Reference no: EM132658550
ACC 380 Tax Treatment of Individuals and Property - DePaul University
Part 1
Isabel exchanges a building with a fair market value (FMV) of $1,100,000 for $100,000 cash in addition to a building with fair market value (FMV) of $1,000,000 with Bob.
Isabel has a basis in her original property of $300,000 which Bob's original basis is $500,000
Question #1 - What is Isabel's and Bob's "Realized Gain", "Recognized Gain" and "Deferred Gain"
Question #2 - What is Isabel's and Bob's "new basis" in the property received using both methods.
Part 2
Hillary exchanges property (and Bill receives) with an adjusted basis of $250,000 which has a fair market value of $400,000, that is subject to a mortgage of $75,000 that Bill assumes.

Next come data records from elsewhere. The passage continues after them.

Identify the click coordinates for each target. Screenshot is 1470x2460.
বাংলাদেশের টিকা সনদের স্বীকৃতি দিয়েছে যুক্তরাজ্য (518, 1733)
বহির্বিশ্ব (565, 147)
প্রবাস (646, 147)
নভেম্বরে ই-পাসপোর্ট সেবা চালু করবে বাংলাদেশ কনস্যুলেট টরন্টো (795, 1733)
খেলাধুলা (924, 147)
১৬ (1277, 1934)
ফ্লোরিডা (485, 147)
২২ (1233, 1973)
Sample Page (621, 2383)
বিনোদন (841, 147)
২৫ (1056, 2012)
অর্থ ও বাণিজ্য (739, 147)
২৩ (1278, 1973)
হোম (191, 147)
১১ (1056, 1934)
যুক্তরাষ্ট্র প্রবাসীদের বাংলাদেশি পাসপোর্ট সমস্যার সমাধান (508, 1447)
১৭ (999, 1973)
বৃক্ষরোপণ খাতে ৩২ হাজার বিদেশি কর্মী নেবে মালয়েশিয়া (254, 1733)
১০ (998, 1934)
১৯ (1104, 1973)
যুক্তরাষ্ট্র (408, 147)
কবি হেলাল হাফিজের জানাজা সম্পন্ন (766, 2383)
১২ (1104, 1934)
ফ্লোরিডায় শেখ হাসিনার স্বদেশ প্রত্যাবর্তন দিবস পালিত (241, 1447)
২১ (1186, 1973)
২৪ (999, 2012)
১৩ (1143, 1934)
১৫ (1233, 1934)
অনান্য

Bill, in return for this property, provides Hillary with property with a fair market value of $300,000. This property has an adjusted basis to Bill of $200,000. Bill also gives Hillary $25,000
Question #1 - What is Hillary's and Bill's "Realized Gain", "Recognized Gain" and "Deferred Gain"
Question #2 - What is Hillary's and Bill's "new basis" in the property received using both methods.
Part 3
Sidney's building which is used in his trade or business with an adjusted basis of $60,000 is destroyed by fire on August 15, 2019. Sidney is a calender year taxpayer. On November 7, 2019 he receives insurance reimbursement of $120,000 for the loss. Sidney invest $90,000 in a new building.
Until what date does Sidney have to make a new investment and qualify for the non recognition election?
What is Sidney's realized gain? Show work!
What is Sidney's recognized gain? Show work!
What is Sidney's deferred gain? Show work!
What is Sidney's basis in new building? Show work!
Assume the same facts as above, except Sidney receives $40,000 of insurance proceeds.
What is Sidney's realized gain? Show work!
What is Sidney's recognized gain? Show work!
What is Sidney's deferred gain? Show work!
What is Sidney's basis in new building? Show work!